=== DATASET EXTRACT ===

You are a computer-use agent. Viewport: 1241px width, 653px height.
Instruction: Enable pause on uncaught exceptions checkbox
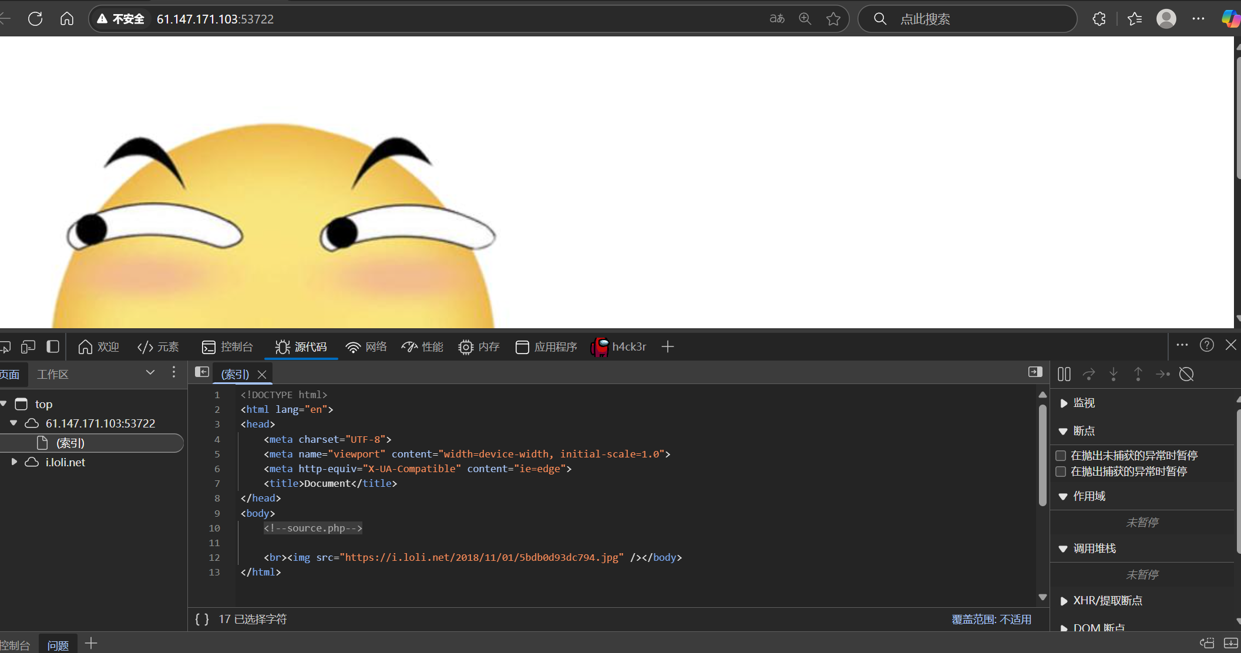click(1061, 456)
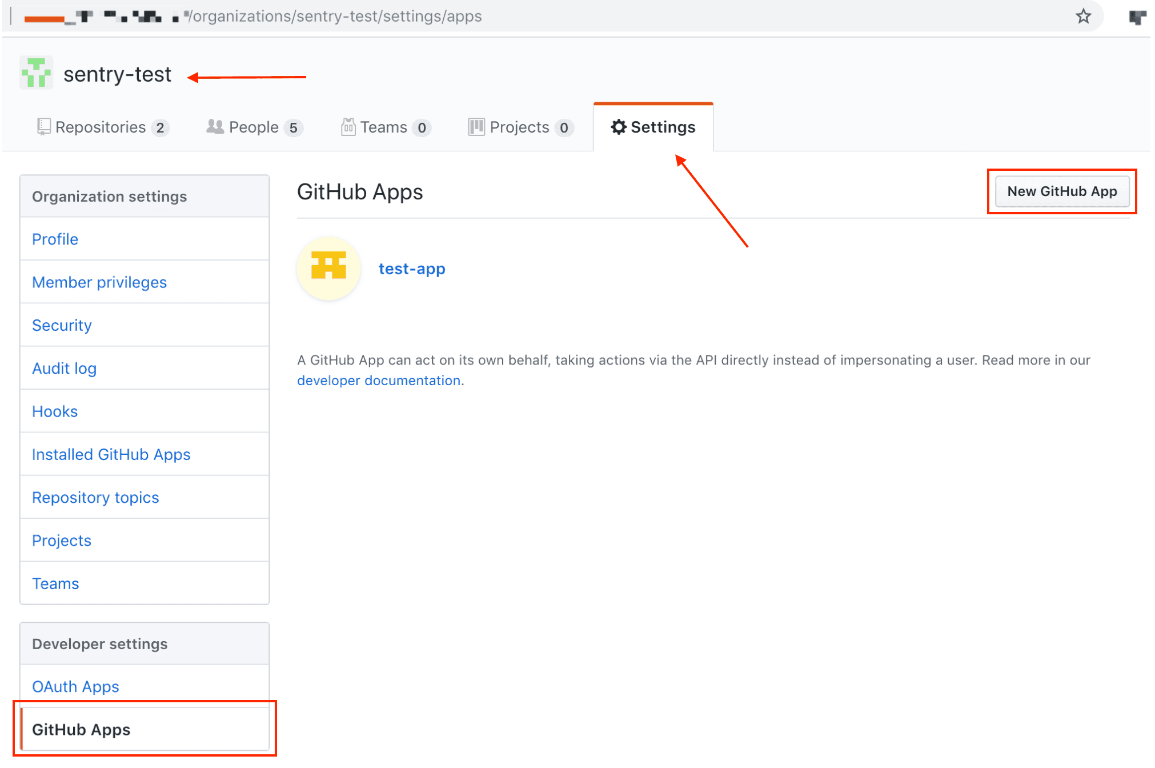
Task: Click the New GitHub App button
Action: (x=1061, y=191)
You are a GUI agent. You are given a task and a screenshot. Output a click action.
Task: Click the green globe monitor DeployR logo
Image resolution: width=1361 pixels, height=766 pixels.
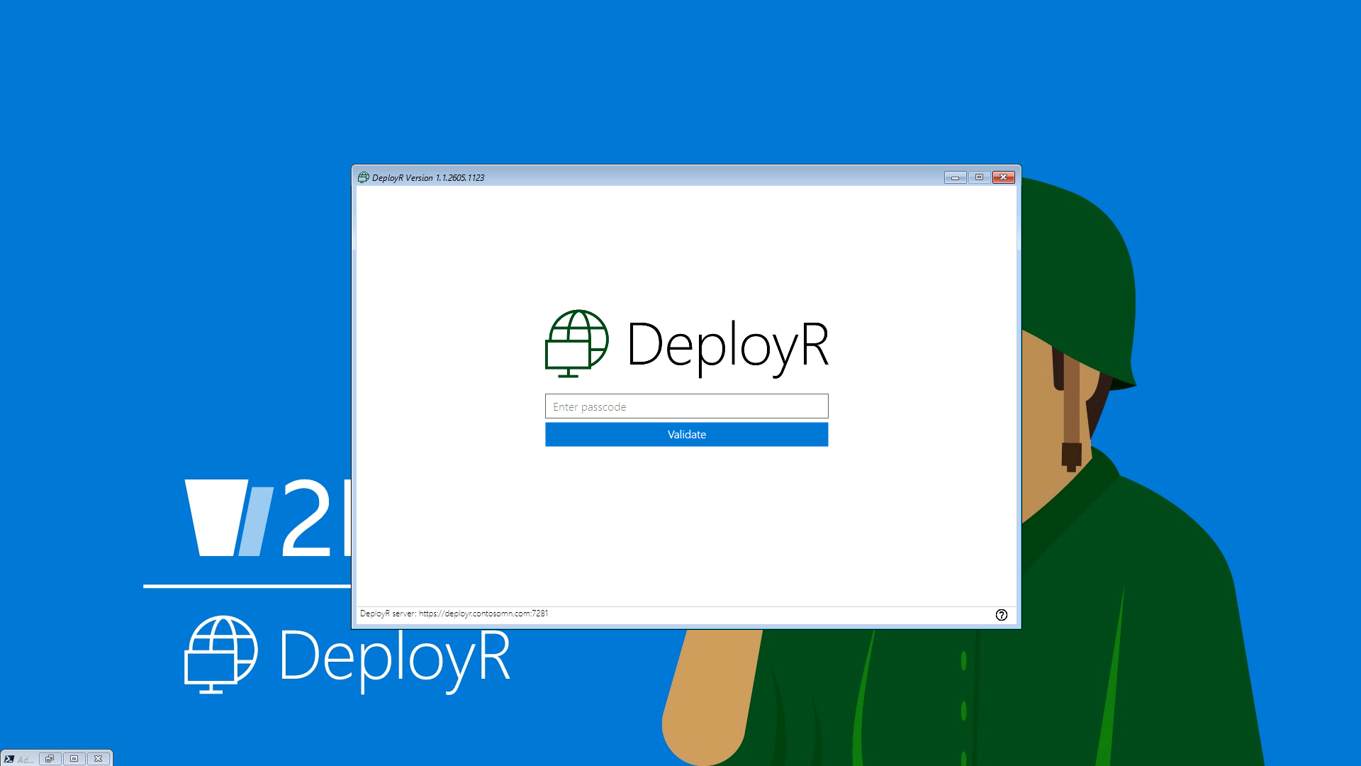point(576,343)
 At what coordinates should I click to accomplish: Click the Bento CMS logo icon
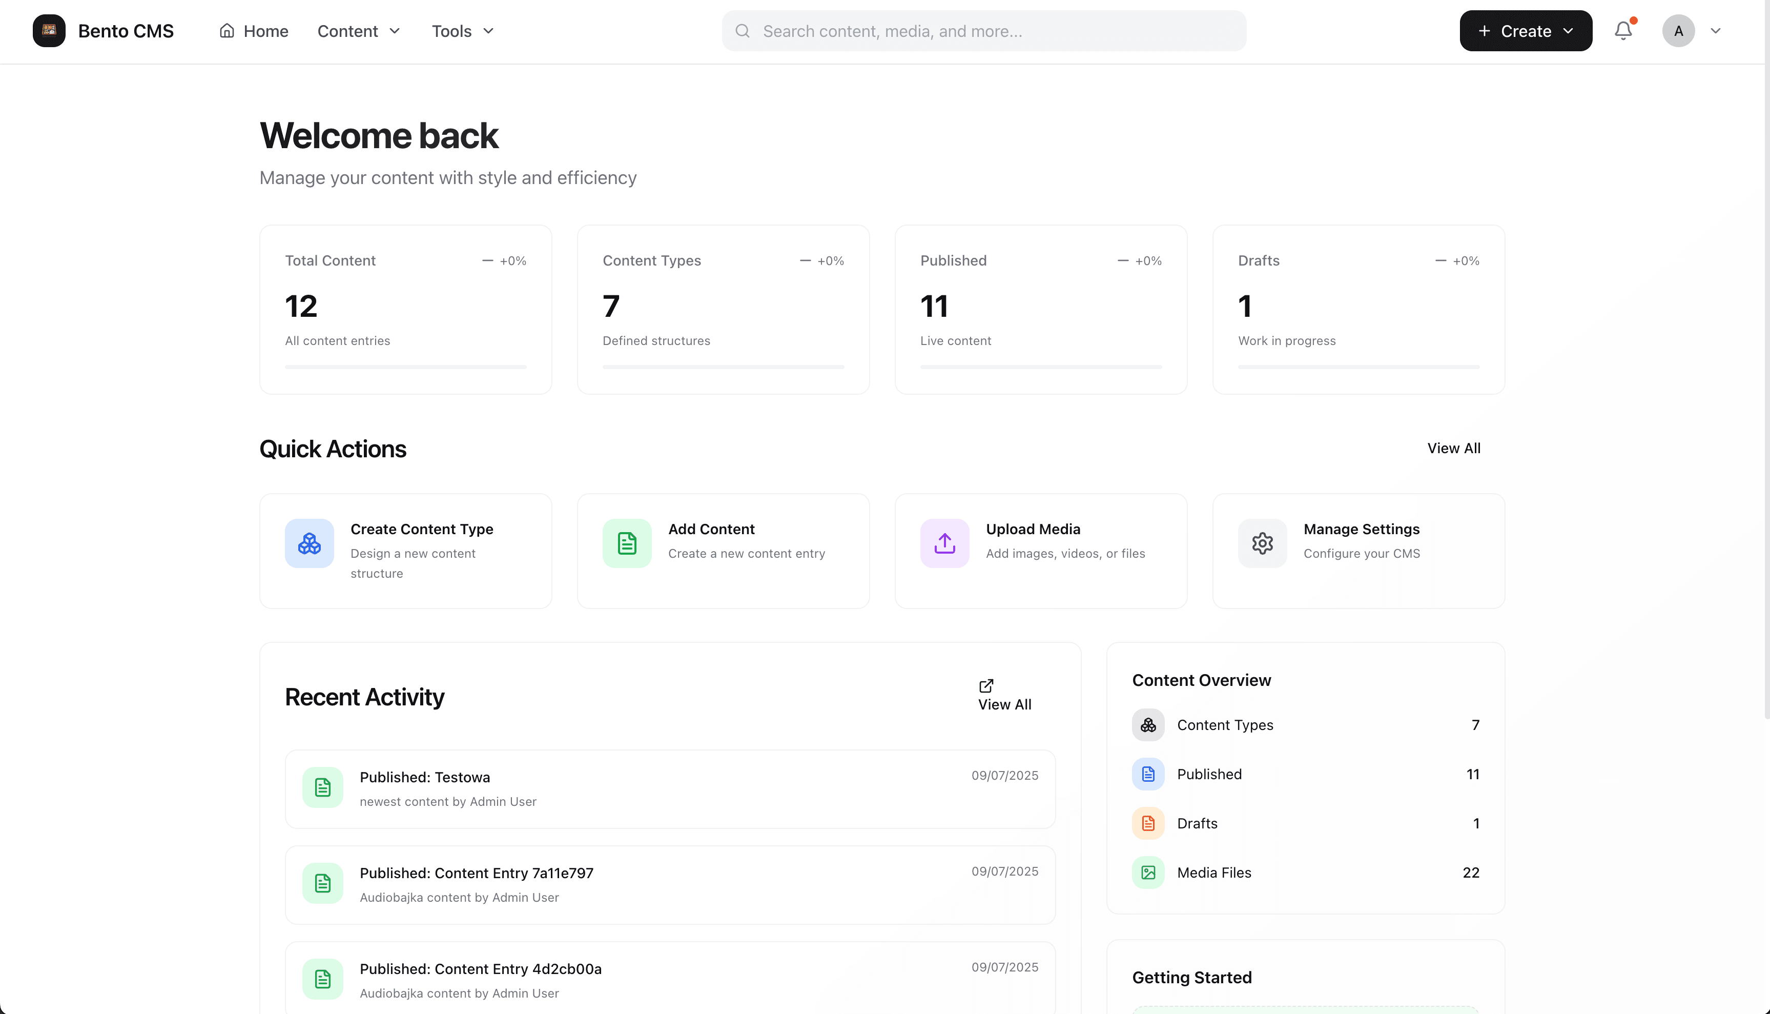click(49, 31)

===

WHAT YOU HAVE TO DO: Exclude the pictures and write out exactly the lines from the one holding "You are a GUI" through the end of the entries, inclusive, and only those.

THE COMPLETED TASK:
You are a GUI agent. You are given a task and a screenshot. Output a click action.
Task: Click the green globe monitor DeployR logo
Image resolution: width=1361 pixels, height=766 pixels.
point(576,343)
 At what coordinates should I click to accomplish: Click the Bento CMS logo icon
click(49, 31)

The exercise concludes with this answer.